Quantifying and Comparing Centrality Measures for Network Individuals as Applied to the Enron Corpus
Author(s) -
Timothy Kaye
Publication year - 2014
Publication title -
siam undergraduate research online
Language(s) - English
Resource type - Journals
ISSN - 2327-7807
DOI - 10.1137/14s013202
Subject(s) - centrality , psychology , network analysis , natural language processing , computer science , artificial intelligence , data science , statistics , mathematics , engineering , electrical engineering
The ever increasing body of social networks creates an opportunity for extensive network analysis and investigations of communications, cliques, and network contributions. In this study, we focus our attention on the Enron email corpus and the corresponding network of employees, attempting to gather information from the email communications.
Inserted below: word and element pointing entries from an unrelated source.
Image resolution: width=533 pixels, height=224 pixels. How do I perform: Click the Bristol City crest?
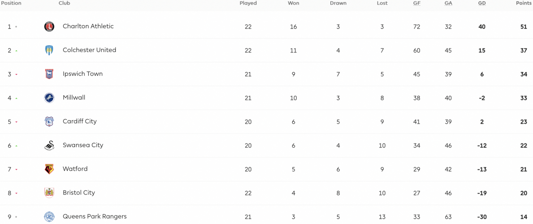(x=49, y=193)
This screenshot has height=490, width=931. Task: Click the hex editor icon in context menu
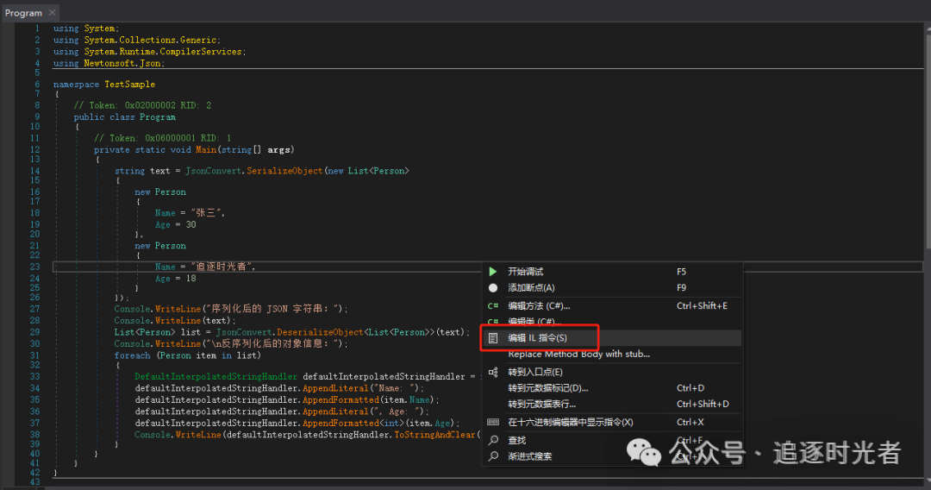pyautogui.click(x=493, y=422)
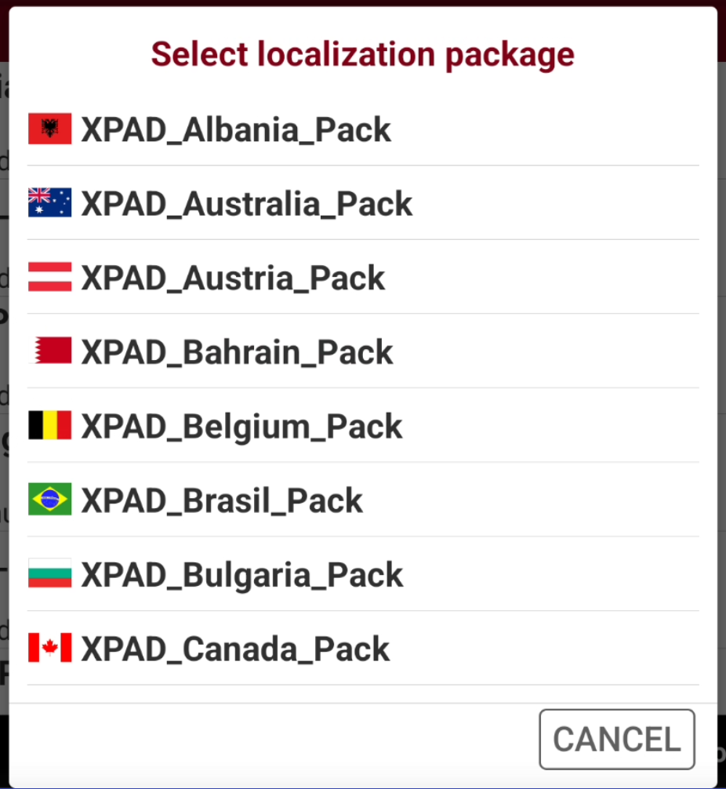Pick the XPAD_Austria_Pack entry

pos(363,277)
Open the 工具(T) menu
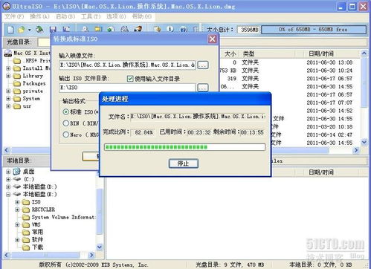 (x=91, y=16)
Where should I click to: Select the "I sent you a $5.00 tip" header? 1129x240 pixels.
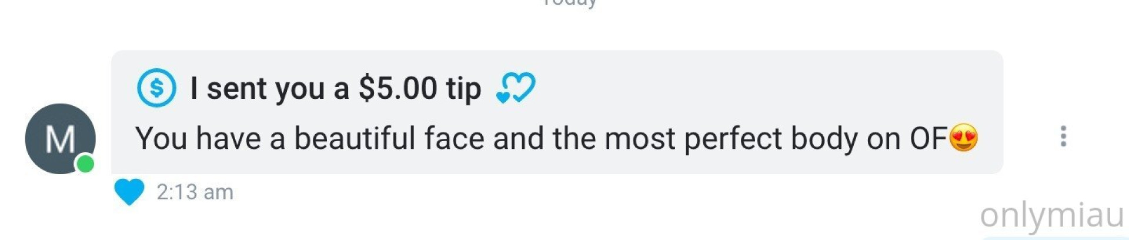(x=336, y=88)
Methods of data reduction on the email corpus were used to create a weighted adjacency matrix in which each i, j-entry corresponds to a weighted count of correspondences from employee i to employee j. While there are many ways to measure importance within a corporate network, of which job title constitutes one such measure, our study focuses on five primary measures: eigenvector centrality, row-sums of a topological overlap matrix, closeness, betweenness, and Opsahl metric. These network analysis metrics were applied to the weighted adjacency matrix to calculate the centrality measures for each individual employee, which were subsequently compiled into ordinally ranked lists of employees for each centrality measure based on decreasing importance. Additionally, the centrality data was visualized using the DataDriven Documents (D3) javascript library, allowing for network visualization in terms of department job title and number of emails sent. In applying the centrality measures to network data, we explore the differences inherent in each measure and work to compare them as well as the corresponding employee importance rankings for each. The metrics in our analysis determined individual importance of employees by applying significant weight to various aspects of the employees’ network roles. By identifying employees that are connected to a large number of individuals and simultaneously have extensive correspondences with those individuals, the Opsahl score combines the other measures, proving to be the most useful metric in exploring Enron’s inner-corporate structure.